The Great Oishi Zu

The Great Oishi Zu
Siapa Dia?!


__ADS_3

Zhu Long menatap Val tajam, percikan api memenuhi isi lembah. Untungnya murid-murid sekte tidak ada yang mati. Mereka memutuskan untuk mundur karena terluka parah, belum lagi api yang semakin membesar.


Mereka memutuskan untuk membatasi pergerakan api karena perhatian Phoenix tersita pada Harimau bersayap sepenuhnya.


"Kenapa kalian membawa ku pergi?!" Teriak Shang Jun kesal.


Para Junior nya menyeretnya pergi menjauh untuk berlindung, mereka memutuskan untuk pergi keatas lembah agar tidak terkena api. Padahal hujan sedang turun dengan deras aneh nya api itu tak kunjung padam dan terus melahap tumbuhan.


"Shang Jun kau ceroboh, kami akan pergi keatas jika kau ingin mati konyol disini kami akan menuruti mu."Salah satu panitia memerintahkan Junior nya untuk melepaskan Shang Jun.


"Tidak! Aku bercanda tolong bawa aku."


"Cih."


Semua orang melanjutkan perjalanan mereka, tapi sebelum itu salah satu dari mereka bertemu dengan rombongan Feng Wuxie.


"Salam senior,"


"Ya, kalian baru datang?"Tanya Tjong Yong.


Pemuda itu salah satu panitia dia memiliki tanggung jawab yang berat, karena harus membina para juniornya. Dan memastikan mereka baik-baik saja. Tidak seperti Shang Jun yang hanya ingin mementingkan urusan pribadi.


"Iya, kami baru datang kemari."


"Kalau begitu gabung dengan kami, seperti yang kalian lihat ini berbahaya."Tjong Yong menunjuk Phoenix dan Harimau putih yang tengah bertarung.


"Wahh... Ini pertama kalinya aku melihat Phoenix!"


"Konon, katanya Phoenix sangat langka."


"Apa kau tau Phoenix pernah menjadi spirit beast milik pendekar Lonceng?"


"Aku berharap bisa melihat nya lagi, aku tidak menyesal datang kemari karena ini akan menjadi bahan gosip yang paling populer."


Shang Jun menatap Junior-junior nya kesal, kenapa mereka malah mengagumi.
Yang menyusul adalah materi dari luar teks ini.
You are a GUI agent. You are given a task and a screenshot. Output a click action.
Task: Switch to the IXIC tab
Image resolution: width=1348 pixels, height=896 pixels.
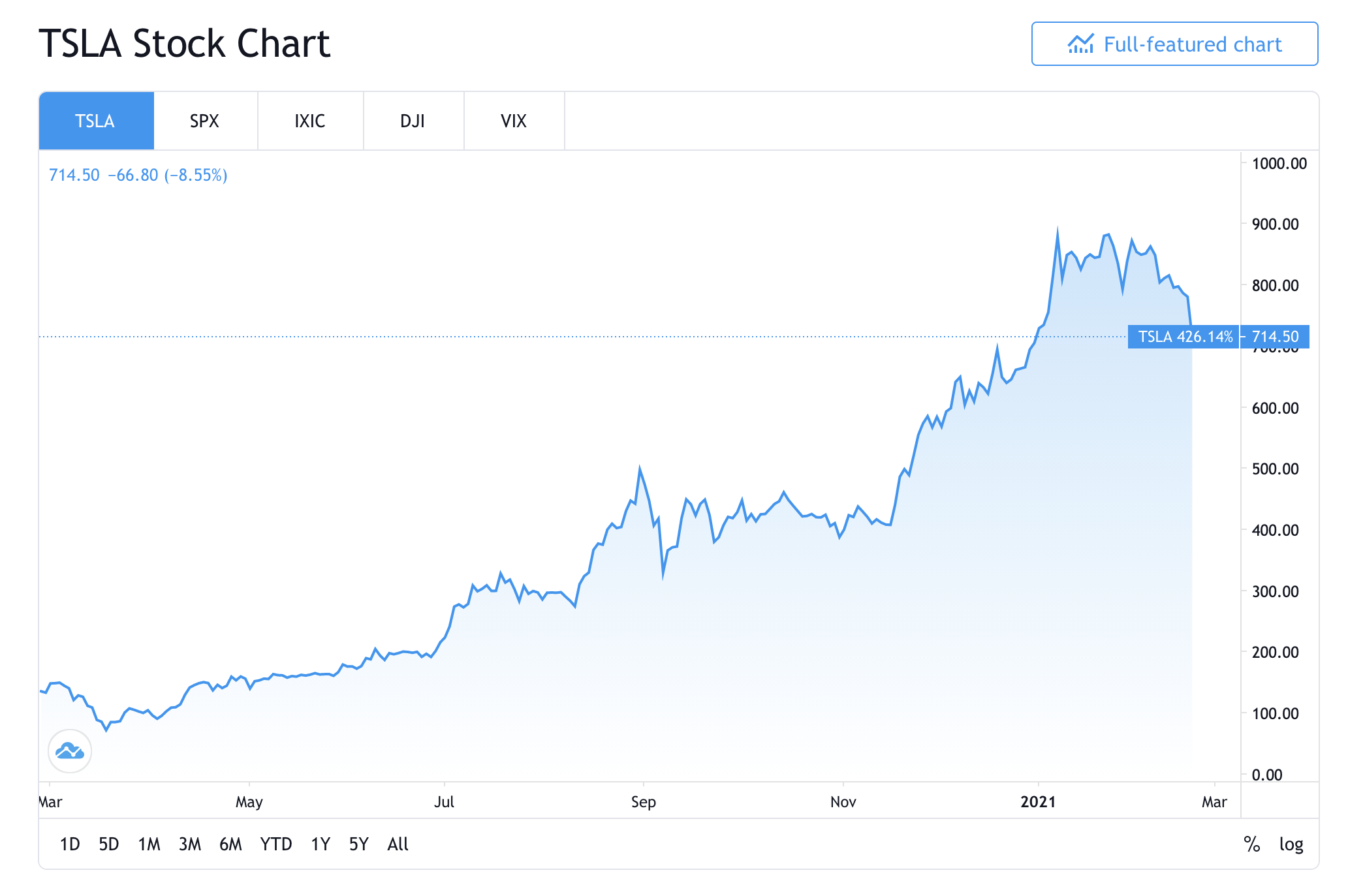pyautogui.click(x=310, y=121)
Bukannya bergerak cepat menghindari api.


"Senior! Kami menemukan anak-anak lain!"


Beberapa junior kelas 2 berlari menghampiri Tjong Yong. Mereka menceritakan ada beberapa anak kelas 1 terjebak didalam gua dan gue tersebut tersegel. Mereka tak bisa keluar dari sana, hal itu membuat Tjong Yong langsung meminta beberapa orang mengikuti nya. Sisanya harus pergi ke dataran tinggi sebelah kiri, karena bagian atas lembah sebelah kanan memiliki lapisan pelindung yang tak bisa ditembus.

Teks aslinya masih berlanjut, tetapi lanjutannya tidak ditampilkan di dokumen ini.